Press release

Government gives Grandparents more credit

Grandparents who give up work to look after their grandchildren will no longer lose out on their basic State Pension.

This was published under the 2010 to 2015 Conservative and Liberal Democrat coalition government

Grandparents who give up work to look after their grandchildren will no longer lose out on their basic State Pension thanks to Government action.

Working age grandparents could be missing out on retirement money when they stop working before building up enough National Insurance credits to get a full basic State Pension. On average people become grandparents for the first time at age 49 - a contrast to the commonly held perception that all grandparents are pensioners - and often give up work to provide childcare to a grandchild.

Today, the Minister for Pensions Steve Webb launched a consultation on changes to National Insurance credits including how they will be awarded to grandparents.

He said:

I have supported the idea of a Grandparents’ Credit for many years. For too long the vital child-care that grandparents provide so that parents can work has been overlooked by the system.

It is about time that we protect the pension rights of grandparents, many who are in their early 50s and giving up work early to provide vital child-care.

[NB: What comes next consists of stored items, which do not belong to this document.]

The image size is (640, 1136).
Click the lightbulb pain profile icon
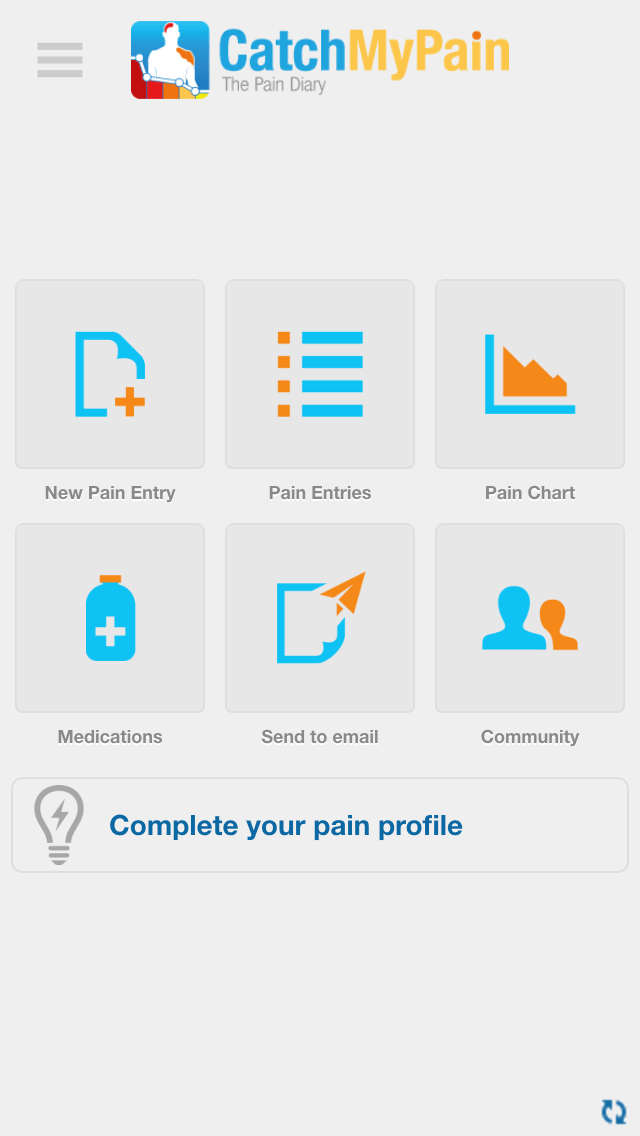(58, 823)
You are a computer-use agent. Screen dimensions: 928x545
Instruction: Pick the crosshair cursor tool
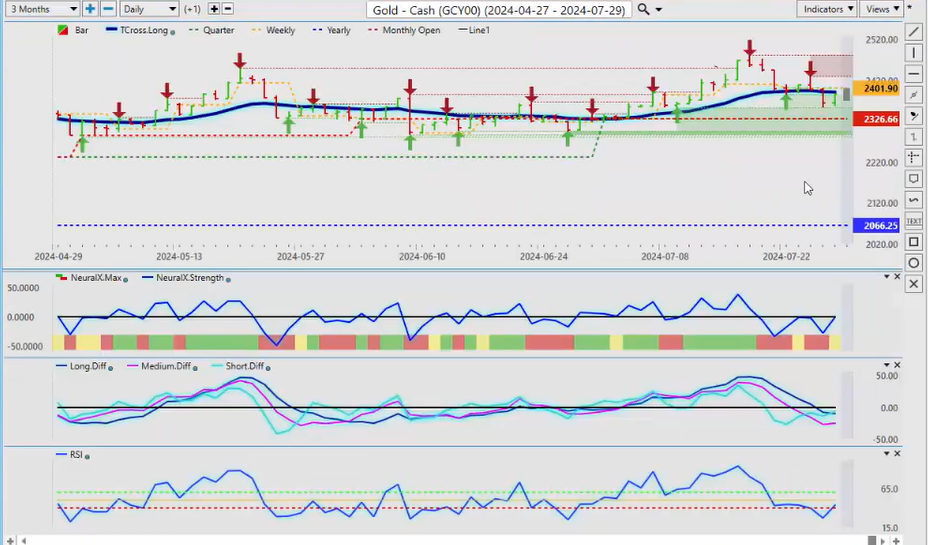point(913,157)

Parents of children under 12 and carers receive a credit towards their basic State Pension so it makes sense to extend this to grandparents of working age too.

The credit will be added to an individual’s National Insurance contributions record and count towards their basic State Pension. From April 2010, thirty years of National Insurance contributions are needed to qualify for the full basic State Pension.

The credits will be aimed at grandparents, and anyone who is providing care for a young relative under the age of 12.

Chief Executive of Grandparents Plus, Sam Smethers said:

We warmly welcome the introduction of the Grandparent National Insurance Credit. We know that working age grandmothers on low incomes provide a substantial amount of childcare. Until now they have done so with the risk that they could miss out on a full basic state pension.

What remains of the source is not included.